───── Task inputs ─────

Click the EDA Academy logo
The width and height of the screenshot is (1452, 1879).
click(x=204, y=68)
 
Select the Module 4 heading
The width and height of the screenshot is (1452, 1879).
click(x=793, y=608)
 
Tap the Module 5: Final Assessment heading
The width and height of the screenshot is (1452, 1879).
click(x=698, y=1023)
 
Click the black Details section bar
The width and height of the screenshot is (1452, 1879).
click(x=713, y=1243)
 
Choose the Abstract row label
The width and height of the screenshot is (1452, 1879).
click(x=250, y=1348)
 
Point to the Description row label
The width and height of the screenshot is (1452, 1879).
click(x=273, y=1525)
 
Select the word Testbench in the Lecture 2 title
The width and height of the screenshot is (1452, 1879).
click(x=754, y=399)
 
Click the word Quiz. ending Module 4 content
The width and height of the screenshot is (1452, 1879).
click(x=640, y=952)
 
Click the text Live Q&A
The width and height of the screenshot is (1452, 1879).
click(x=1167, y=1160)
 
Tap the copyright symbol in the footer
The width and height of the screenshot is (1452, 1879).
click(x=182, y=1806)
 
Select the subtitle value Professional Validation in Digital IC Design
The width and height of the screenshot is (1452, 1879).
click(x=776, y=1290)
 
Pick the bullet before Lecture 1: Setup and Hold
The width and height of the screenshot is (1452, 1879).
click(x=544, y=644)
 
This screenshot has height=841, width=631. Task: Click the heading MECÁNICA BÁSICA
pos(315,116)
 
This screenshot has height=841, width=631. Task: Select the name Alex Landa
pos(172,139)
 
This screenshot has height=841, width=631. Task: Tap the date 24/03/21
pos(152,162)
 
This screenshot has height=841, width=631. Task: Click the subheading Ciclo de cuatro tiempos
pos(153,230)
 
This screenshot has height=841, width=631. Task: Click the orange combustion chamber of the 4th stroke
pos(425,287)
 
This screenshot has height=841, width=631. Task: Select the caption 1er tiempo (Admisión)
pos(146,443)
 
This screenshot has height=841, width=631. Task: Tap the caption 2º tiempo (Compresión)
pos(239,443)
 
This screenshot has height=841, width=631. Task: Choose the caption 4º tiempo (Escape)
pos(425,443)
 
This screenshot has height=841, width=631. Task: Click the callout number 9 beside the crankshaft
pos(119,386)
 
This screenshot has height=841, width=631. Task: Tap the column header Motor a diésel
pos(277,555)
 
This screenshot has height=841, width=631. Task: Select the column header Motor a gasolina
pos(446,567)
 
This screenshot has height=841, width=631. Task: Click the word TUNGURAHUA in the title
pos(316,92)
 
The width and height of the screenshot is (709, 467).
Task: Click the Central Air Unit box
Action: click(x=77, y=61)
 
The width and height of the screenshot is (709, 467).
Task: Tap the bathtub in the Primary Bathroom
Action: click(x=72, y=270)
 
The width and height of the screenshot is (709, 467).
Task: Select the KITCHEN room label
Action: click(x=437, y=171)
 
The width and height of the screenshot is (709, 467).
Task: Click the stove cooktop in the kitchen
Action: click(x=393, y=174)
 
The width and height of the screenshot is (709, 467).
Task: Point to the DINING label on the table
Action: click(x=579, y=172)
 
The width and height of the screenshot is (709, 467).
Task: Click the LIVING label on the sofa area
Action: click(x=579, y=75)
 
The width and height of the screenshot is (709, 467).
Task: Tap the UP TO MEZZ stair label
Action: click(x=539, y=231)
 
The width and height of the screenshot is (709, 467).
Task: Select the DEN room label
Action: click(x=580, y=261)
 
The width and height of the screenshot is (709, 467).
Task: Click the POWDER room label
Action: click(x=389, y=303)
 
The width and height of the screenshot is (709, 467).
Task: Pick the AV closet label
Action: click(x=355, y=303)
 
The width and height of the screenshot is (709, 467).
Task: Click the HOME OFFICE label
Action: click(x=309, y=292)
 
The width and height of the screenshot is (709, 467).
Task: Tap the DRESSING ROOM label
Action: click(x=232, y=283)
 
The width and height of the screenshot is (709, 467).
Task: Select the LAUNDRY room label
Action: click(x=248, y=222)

─────

* [Given task]
Copy the data word for word, from the line with "This screenshot has height=841, width=631. Task: Tap the column" up to and including the line with "Action: click(x=72, y=270)".

* [Written answer]
This screenshot has height=841, width=631. Task: Tap the column header Motor a diésel
pos(277,555)
 
This screenshot has height=841, width=631. Task: Select the column header Motor a gasolina
pos(446,567)
 
This screenshot has height=841, width=631. Task: Click the word TUNGURAHUA in the title
pos(316,92)
 
The width and height of the screenshot is (709, 467).
Task: Click the Central Air Unit box
Action: click(x=77, y=61)
 
The width and height of the screenshot is (709, 467).
Task: Tap the bathtub in the Primary Bathroom
Action: click(x=72, y=270)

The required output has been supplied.